An audacious, darkly glittering novel set in the eerie
days of civilization’s collapse, Station Eleven tells
the spellbinding story of a Hollywood star, his would-be
savior, and a nomadic group of actors roaming the scattered
outposts of the Great Lakes region, risking everything for
art and humanity.
One snowy night Arthur
Leander, a famous actor, has a heart attack onstage during a
production of King Lear. Jeevan Chaudhary, a
paparazzo-turned-EMT, is in the audience and leaps to his
aid. A child actress named Kirsten Raymonde watches in
horror as Jeevan performs CPR, pumping Arthur’s chest as the
curtain drops, but Arthur is dead. That same night, as
Jeevan walks home from the theater, a terrible flu begins to
spread.
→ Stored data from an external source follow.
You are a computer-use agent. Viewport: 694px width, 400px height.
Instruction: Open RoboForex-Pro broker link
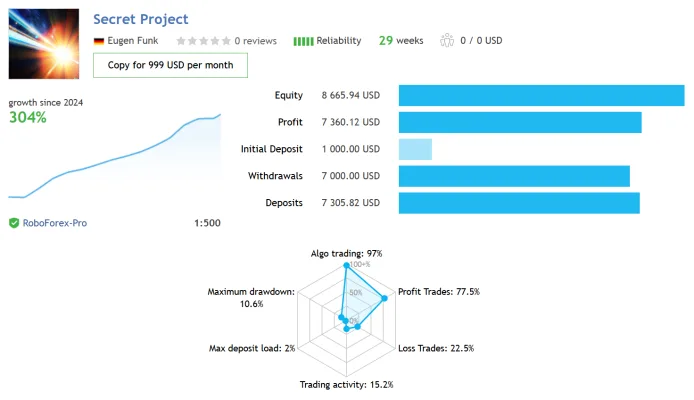(x=55, y=223)
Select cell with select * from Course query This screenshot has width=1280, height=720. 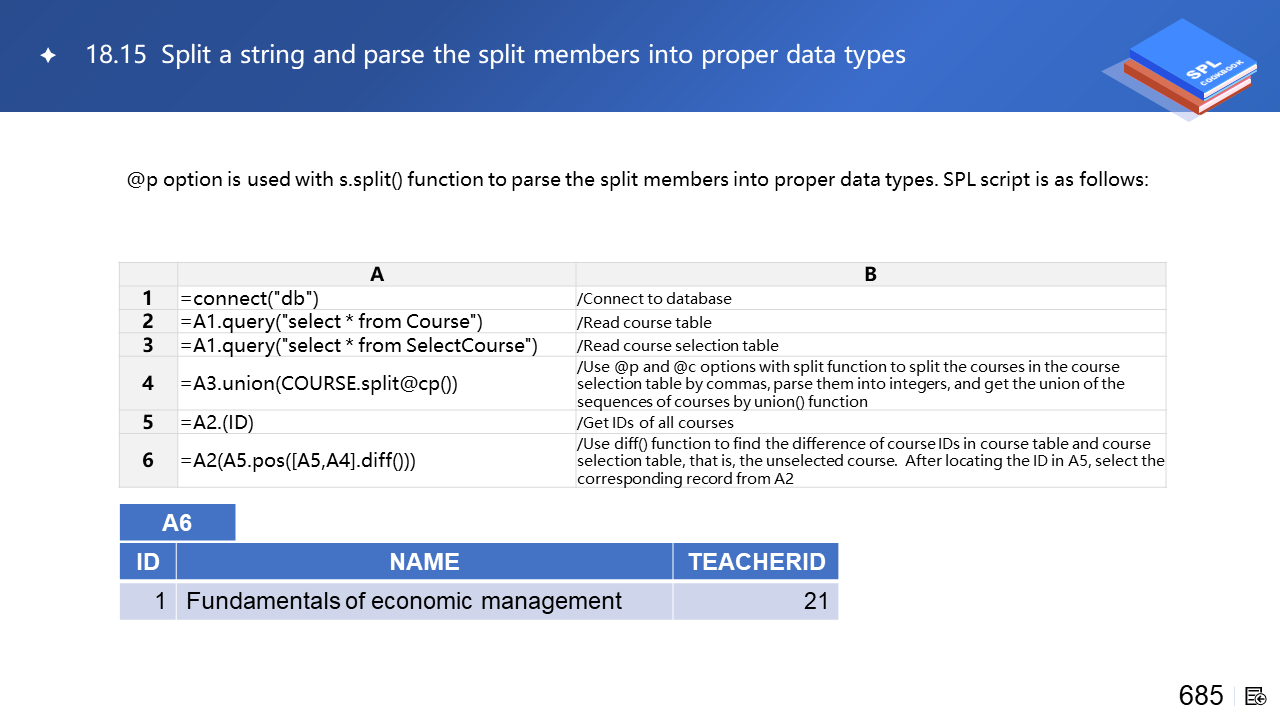coord(377,321)
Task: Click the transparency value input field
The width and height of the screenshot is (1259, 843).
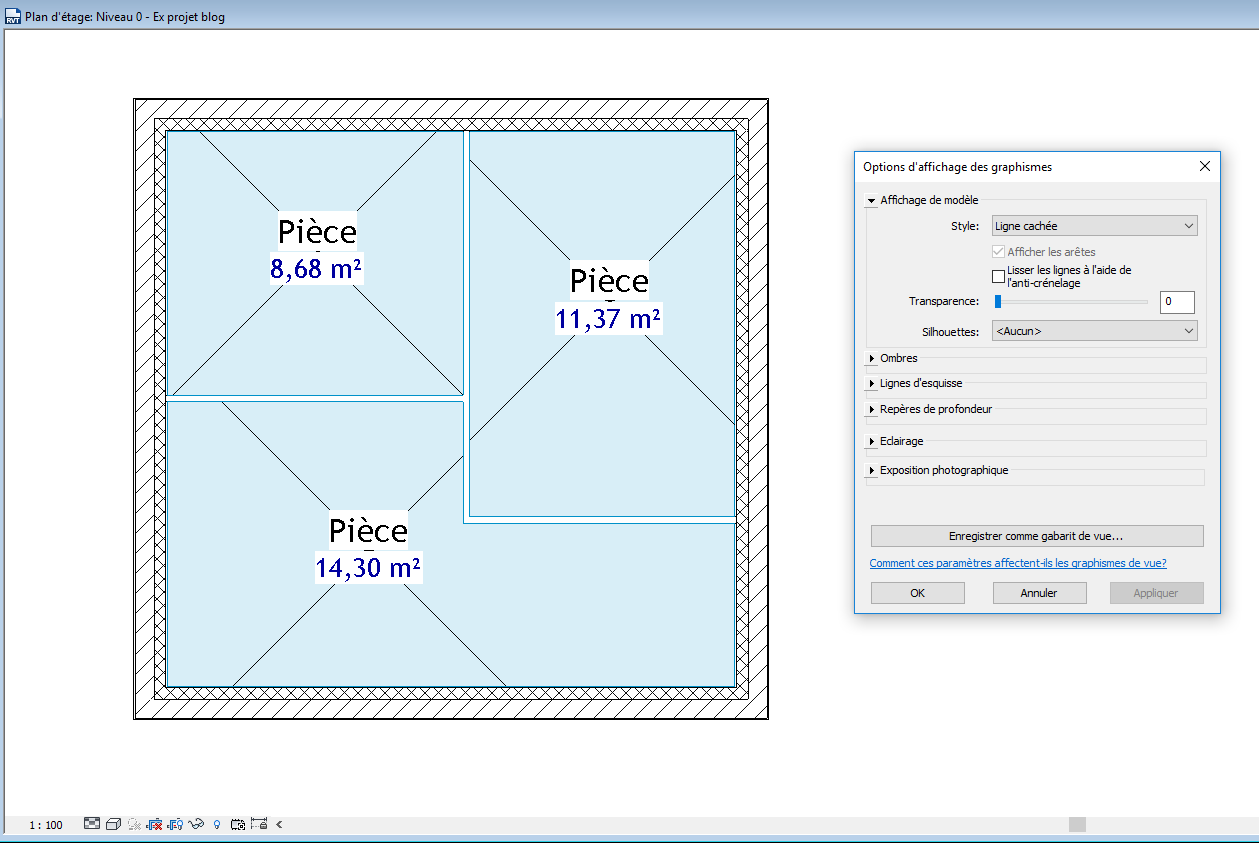Action: 1177,301
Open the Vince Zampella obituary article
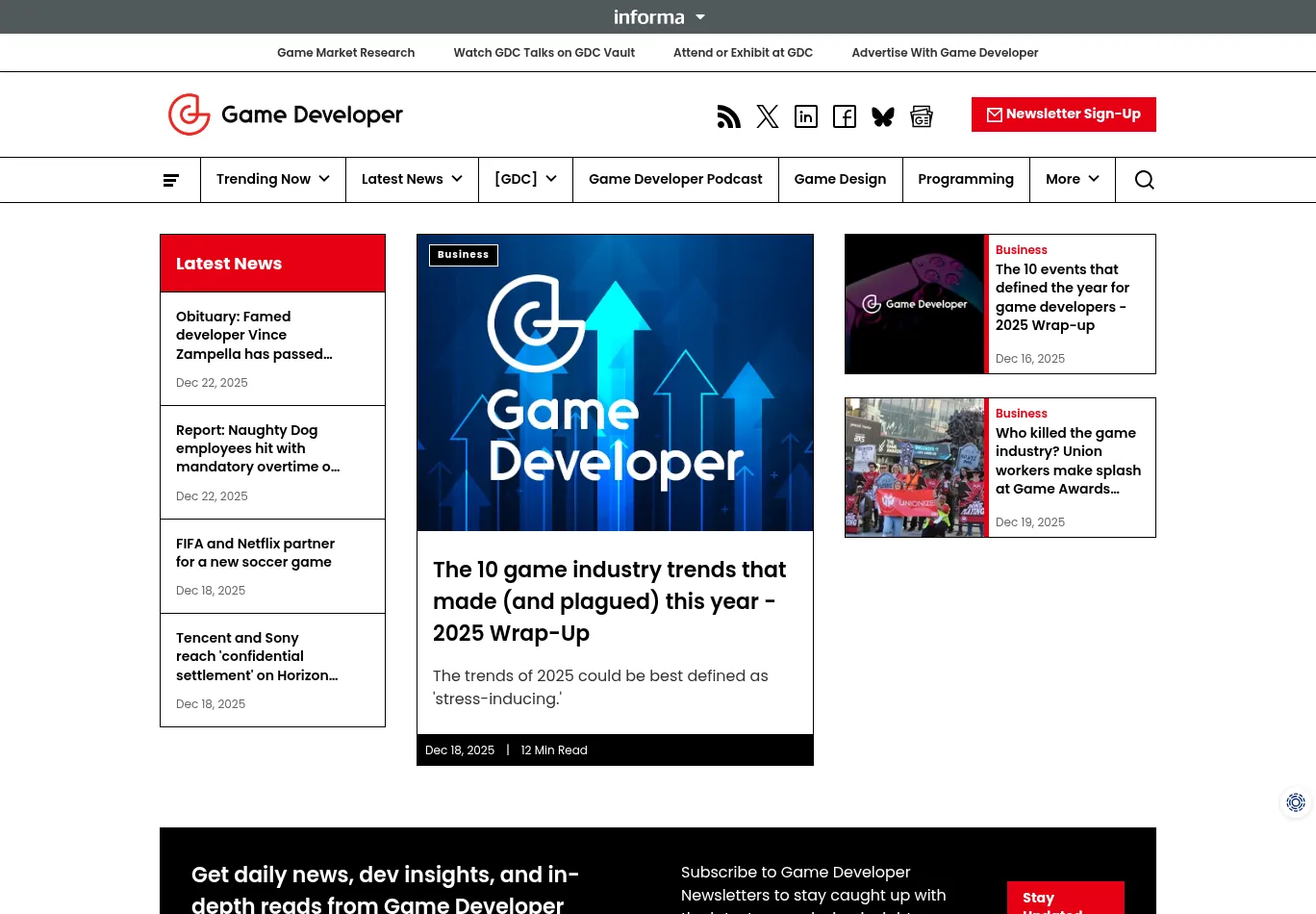 click(254, 335)
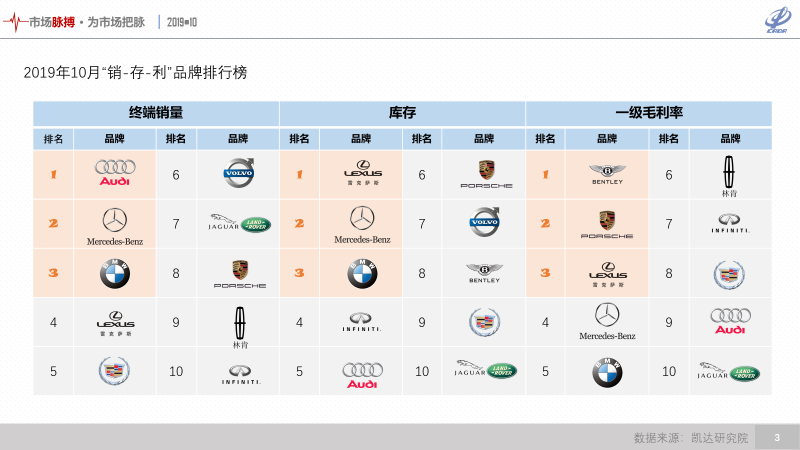Click the Mercedes-Benz logo ranked fourth in 一级毛利率

[606, 321]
Hospitals are flooded and Jeevan and his brother
barricade themselves inside an apartment, watching out the
window as cars clog the highways, gunshots ring out, and
life disintegrates around them.
Fifteen
years later, Kirsten is an actress with the Traveling
Symphony. Together, this small troupe moves between the
settlements of an altered world, performing Shakespeare and
music for scattered communities of survivors. Written on
their caravan, and tattooed on Kirsten’s arm is a line from
Star Trek: “Because survival is insufficient.” But
when they arrive in St. Deborah by the Water, they encounter
a violent prophet who digs graves for anyone who dares to
leave.
Spanning decades, moving back and
forth in time, and vividly depicting life before and after
the pandemic, this suspenseful, elegiac novel is rife
with beauty. As Arthur falls in and out of love, as Jeevan
watches the newscasters say their final good-byes, and as
Kirsten finds herself caught in the crosshairs of the
prophet, we see the strange twists of fate that connect them
all. A novel of art, memory, and
ambition, Station Eleven tells a story
about the relationships that sustain us, the ephemeral
nature of fame, and the beauty of the world as we know it.